Another theme among reviews is Timberlake’s unsuccessful attempt at creating the personal, folksy atmosphere he spoke of in pre-release materials. “It’s remarkable how few ideas are contained within this hour-plus Blue Ridge Mountains mood board of an album,” writes Pitchfork’s Jamieson Cox, in a particularly savage review that assigns the album a mere 3.8 out of 10. “Man of the Woods is a misstep large enough to merit relitigating Justin Timberlake’s status as a pop superstar. How much of his career should we chalk up to fortune, privilege, and an essential malleability?”

“Once you dig into Man of the Woods and let its sometimes confusing attempts to marry country, pop, R&B and dance music worm their way into your ear canals, you realize that this is far more a case of ritzy dude ranch ‘glamping’ than a trip to a no-frills cabin in the middle of nowhere,” Jeff Miers of the Buffalo News comments. “It all feels just plain goofy in its worst moments, which are littered throughout the record’s back half like random cattle droppings in a field.”

Man of the Woods contains Timberlake’s least convincing singing … and his lyrics are even worse, with flimsy clichés about country life and no shortage of condescension to those well-meaning simpletons struggling out in the heartland,” the Los Angeles Times’ Mikael Wood writes. “That’s how this Southern misadventure comes across anyway: as a flashy Hollywood depiction full of local color but minus any feeling for the complexity of the place.”
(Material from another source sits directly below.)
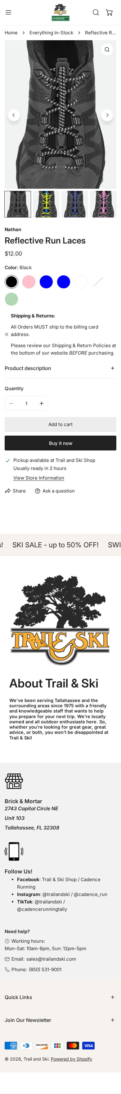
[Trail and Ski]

“The further in one gets, the more the songs start to congeal together, loaded up with pop, country, and R&B signifiers until they’re just one indifferent mass,” says Slant Magazine’s Zachary Hoskins. “Man of the Woods is a bland exercise in the monogenre; its rustic forest scene is made of Astroturf and PVC plastic.”

Matt Miller of Esquire questions the authenticity of the album’s accompanying visuals. “Who is this guy? When was the last time Justin Timberlake peed outside? When was the last time he didn’t have internet access? Can he even drive stick? After years of appropriating black culture, why was he suddenly embracing his whiteness at this time in American history?”

“I’m not exactly sure who Justin Timberlake is, and after Man of the Woods, I’m not really sure any of us ever did,” admits Ira Madison III of the Daily Beast. “The album reveals that there’s … nothing there.”

“The former boy-bander has always possessed stage presence and magnetism, but in terms of his music it’s never truly felt like he was in the driver’s seat,” he continues. “That implication comes at you full bore on Man of the Woods, which boasts interesting production along with banal lyrics that offer nothing about him as an artist or person. It’s borderline vapid in its presentation of what an ‘artist’ is, and feels at times as if he’s cosplaying as someone baring his soul — or that his friendship with Chris Stapleton has led him to believe he can give you country music-level pathos.”

Ian Gormely of Exclaim! concludes simply that “Sound and feel are no substitute for soul.”